Saturday, June 9, 2012

It's better together!

                                               Triple downward dog for the adventurous! 

Rainbow Kids Yoga teacher training in Montreal was fantastic!   Our teacher Amanda Mcfadyen was truly a wonderful inspiration.  We left armed to the teeth with a large bag of games, ideas, and joyful, playful ways to teach children yoga.  The experience left us all with an open heart and a reconnection to why childhood can be such a fantastic experience.  I would also like to give a shout out to Equilibrium Yoga Studio in Montreal for hosting the event. Equilibrium is beautiful, warm, welcoming community, dedicated to bringing yoga and healing to everyone.  
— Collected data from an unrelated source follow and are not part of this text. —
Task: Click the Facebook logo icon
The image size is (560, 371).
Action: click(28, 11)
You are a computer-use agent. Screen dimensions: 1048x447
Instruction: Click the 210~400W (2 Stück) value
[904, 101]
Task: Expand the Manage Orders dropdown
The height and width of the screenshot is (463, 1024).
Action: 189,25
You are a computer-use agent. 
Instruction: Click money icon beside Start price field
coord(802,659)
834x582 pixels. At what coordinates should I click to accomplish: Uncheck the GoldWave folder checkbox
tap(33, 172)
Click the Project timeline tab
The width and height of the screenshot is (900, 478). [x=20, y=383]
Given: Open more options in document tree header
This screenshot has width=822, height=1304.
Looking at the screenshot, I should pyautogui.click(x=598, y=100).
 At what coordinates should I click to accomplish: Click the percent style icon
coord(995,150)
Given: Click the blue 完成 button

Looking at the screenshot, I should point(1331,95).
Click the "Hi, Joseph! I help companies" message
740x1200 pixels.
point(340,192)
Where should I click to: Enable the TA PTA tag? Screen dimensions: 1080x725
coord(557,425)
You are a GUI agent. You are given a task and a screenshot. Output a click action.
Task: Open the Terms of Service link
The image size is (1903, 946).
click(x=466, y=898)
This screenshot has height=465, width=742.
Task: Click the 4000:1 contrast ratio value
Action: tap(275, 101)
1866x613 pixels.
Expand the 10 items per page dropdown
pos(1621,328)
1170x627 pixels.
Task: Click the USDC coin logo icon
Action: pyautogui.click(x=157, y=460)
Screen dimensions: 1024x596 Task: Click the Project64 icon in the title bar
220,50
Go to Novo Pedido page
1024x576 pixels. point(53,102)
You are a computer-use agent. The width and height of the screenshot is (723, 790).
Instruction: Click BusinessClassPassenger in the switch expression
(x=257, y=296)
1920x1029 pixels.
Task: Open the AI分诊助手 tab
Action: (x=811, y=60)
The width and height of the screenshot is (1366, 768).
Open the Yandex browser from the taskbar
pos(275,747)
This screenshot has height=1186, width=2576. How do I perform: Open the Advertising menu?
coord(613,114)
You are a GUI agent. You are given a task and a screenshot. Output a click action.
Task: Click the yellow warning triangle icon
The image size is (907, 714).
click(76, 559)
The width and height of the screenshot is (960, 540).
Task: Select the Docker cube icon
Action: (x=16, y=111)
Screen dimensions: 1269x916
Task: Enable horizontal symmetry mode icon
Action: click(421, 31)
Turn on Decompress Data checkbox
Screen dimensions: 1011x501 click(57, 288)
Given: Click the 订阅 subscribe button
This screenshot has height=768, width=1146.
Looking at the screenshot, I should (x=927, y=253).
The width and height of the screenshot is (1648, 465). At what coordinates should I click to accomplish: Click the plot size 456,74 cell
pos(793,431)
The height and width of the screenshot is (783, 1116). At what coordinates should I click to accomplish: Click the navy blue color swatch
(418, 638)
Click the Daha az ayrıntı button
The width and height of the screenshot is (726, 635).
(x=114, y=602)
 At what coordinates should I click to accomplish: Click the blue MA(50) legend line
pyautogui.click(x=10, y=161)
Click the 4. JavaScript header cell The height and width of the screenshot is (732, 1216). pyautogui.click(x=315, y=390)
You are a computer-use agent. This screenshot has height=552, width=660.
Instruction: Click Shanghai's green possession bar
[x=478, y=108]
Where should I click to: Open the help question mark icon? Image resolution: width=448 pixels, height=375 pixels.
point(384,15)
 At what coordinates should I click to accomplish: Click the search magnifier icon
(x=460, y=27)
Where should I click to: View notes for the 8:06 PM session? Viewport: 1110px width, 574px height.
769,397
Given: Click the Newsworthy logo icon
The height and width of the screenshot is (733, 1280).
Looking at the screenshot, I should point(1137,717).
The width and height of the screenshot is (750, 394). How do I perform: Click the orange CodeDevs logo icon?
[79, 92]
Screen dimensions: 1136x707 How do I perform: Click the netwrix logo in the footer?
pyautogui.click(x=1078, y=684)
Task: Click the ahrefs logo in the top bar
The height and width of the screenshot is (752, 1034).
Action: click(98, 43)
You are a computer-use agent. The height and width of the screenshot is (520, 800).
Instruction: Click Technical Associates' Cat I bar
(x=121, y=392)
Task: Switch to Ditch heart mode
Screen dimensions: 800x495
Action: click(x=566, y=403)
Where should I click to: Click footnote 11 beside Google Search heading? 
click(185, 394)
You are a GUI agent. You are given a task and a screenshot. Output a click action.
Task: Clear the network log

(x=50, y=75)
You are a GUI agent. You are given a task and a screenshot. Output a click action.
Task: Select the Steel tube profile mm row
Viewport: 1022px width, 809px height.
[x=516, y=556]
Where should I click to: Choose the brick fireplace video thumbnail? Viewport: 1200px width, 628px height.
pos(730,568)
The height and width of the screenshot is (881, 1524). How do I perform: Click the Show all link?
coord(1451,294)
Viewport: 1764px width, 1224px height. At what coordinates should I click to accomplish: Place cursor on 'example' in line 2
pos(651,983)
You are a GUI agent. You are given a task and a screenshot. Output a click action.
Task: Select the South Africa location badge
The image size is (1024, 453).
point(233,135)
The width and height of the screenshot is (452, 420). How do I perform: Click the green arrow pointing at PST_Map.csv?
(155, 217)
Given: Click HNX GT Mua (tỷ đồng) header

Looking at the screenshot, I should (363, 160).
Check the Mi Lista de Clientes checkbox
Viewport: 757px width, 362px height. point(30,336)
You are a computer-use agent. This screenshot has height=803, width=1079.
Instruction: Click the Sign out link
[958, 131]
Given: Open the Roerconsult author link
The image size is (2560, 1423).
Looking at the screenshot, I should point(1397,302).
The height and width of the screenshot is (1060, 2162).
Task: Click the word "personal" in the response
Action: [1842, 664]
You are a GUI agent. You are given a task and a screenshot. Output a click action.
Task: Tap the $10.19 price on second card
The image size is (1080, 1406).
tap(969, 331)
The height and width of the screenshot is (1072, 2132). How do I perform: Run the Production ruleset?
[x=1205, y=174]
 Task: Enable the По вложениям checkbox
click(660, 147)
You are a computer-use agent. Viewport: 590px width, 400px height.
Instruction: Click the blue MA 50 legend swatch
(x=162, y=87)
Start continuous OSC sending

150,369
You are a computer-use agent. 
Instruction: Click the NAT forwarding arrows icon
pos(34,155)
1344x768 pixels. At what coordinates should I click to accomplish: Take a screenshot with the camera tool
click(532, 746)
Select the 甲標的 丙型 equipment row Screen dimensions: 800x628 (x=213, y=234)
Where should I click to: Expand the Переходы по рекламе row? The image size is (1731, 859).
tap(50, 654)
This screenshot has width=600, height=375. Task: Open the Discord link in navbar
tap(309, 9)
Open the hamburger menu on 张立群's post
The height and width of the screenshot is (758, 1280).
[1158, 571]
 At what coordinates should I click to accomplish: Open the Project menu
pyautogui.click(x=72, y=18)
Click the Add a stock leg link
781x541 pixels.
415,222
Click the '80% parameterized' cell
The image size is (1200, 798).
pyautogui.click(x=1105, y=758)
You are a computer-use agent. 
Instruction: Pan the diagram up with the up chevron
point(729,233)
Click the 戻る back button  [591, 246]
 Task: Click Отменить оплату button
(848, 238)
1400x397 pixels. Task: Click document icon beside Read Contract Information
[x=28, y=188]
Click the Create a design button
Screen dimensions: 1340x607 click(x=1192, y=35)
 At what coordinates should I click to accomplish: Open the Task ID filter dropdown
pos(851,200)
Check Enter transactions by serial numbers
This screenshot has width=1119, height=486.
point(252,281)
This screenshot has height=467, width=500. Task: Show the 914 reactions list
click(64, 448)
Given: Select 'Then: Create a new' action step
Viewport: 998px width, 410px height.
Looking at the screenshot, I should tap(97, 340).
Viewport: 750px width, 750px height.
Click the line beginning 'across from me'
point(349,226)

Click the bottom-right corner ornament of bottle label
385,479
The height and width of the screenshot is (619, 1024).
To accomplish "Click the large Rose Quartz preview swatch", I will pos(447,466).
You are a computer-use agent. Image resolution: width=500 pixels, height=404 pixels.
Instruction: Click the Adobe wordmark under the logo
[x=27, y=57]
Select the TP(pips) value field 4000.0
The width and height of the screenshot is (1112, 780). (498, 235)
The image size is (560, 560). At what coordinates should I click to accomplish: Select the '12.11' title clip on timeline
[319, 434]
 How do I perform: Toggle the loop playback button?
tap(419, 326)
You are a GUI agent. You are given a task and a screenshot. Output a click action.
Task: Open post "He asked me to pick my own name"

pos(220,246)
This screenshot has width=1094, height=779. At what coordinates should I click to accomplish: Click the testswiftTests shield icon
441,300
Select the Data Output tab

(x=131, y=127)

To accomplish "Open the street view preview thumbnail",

Teaching children is tricky, as I discovered myself they will soon become bored and restless with a traditional approach.  This course taught me how to present the class through a series of games.   I wrote my first lesson plan on the flight home and tried it out immediately.   I hit a home run with the 7-9 year old crowd.  They loved it!  I also tried the class on a small group of highly distracted very young preschool children without much success.  Luckily the groups I will be teaching are in the 7-9 year old range.  Children need yoga too, the key is in the presentation.  Thank you Gopala Amir Yaffe  (founder) and Amanda Mcfadyen for this opportunity! 

If your interested in a training  I recommend looking on the Rainbow Kids site.   Trainings are available across the globe ( literally!).

Peace, love and rock and roll!
Shine on!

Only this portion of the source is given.